Una sartén para dos

Una sartén para dos

A veces la gente deja de discutir. Y no es por reconciliación. Es por el final. Nicolás e Irene vivieron juntos veinte años. No era una eternidad, pero tampoco dos días. Primero, el amor; luego, los hijos; después, las preocupaciones sin fin. Y al final, el cansancio. De sí mismos, del otro.

Al principio aún lo intentaban. Discutían, se reconciliaban, daban portazos, trataban de entenderse, perdonarse, volver. Pero luego llegó el silencio. Un silencio denso, impenetrable. Dejaron de dormir en la misma cama. Se repartieron las habitaciones. No eran enemigos, pero ya no eran familia. Solo dos personas que compartían, por casualidad, el mismo piso. Y lo peor: empezaron a comer por separado. Él, su comida. Ella, la suya. Sus estantes, sus platos. Sus vidas. Ese era el final. El que no se anuncia.

Nadie hablaba de divorcio. ¿Para qué? Todo estaba claro. Nicolás conoció a una mujer en el balneario. Empezó a ir solo, sin Irene. La mujer, Olga, era atenta, tranquila, paciente. Le escribía cartas, le preguntaba cómo estaba, compartía recetas. Irene no conoció a nadie. Su soledad era callada y tensa, como un nudo. Pero no se quejaba. Solo vivía. Como si esperara que pasara.

La mañana era como cualquier otra. La cocina bañada en luz amarilla, el olor a aceite barato en el aire. Irene estaba frente a la cocina. Sobre el fuego, una sartén diminuta. Y en ella, un huevito. No una tortilla. No el desayuno para dos. Solo un huevito. Pequeño, como la sartén. Pequeño, como ella misma. Llevaba una bata vieja, el pelo encrespado de un mal peinado. Sostenía la espátula sin mirar la sartén. Solo estaba allí.

Nicolás entró en la cocina. En silencio. Puso la tetera, iba a servirse té. Todo estaba decidido. Se iría. Pronto. Solo faltaba recoger sus cosas. Pero en ese momento, ella se giró. Lo miró con una culpa tan frágil que casi tropieza.

—¿Quieres huevito? —preguntó en voz baja, alargando la sartén diminuta.

Fue como chocar contra un muro. Todo volvió. La residencia de estudiantes. Un solo colchón. Un vaso. Un tenedor para los dos. Y la misma chica con bata, solo que entonces reía, desafiante, con un flequillo de potro. Guiñaba un ojo y decía: «Hasta el huevito es nuestro».

Dejó la sartén.
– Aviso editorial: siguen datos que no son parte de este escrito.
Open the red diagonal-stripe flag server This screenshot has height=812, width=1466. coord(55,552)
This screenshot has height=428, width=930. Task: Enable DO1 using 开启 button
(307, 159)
La abrazó. La apretó contra sí, como la primera vez. Y empezó a hablar. Atropelladamente, con torpeza. Que había sido un idiota. Que se había perdido. Que olvidó que ella era suya. Que todo lo que parecía gris, en realidad importaba. Quizá lloró. Ella no lo vio —era pequeña, y él, alto—.

En la cocina seguía el huevito. La yema, como un botón dorado. Una señal. Una salvación.

Después, él se quedó. Empezaron a comer juntos. Callaban por las noches. Luego, a hablar. Poco. Con cuidado. Y mucho después, a reír.

El amor no siempre es ruidoso. A veces vive en el silencio. En una sartén. En una pregunta: «¿Quieres huevito?». Porque si te lo ofrecen, es que aún te necesitan.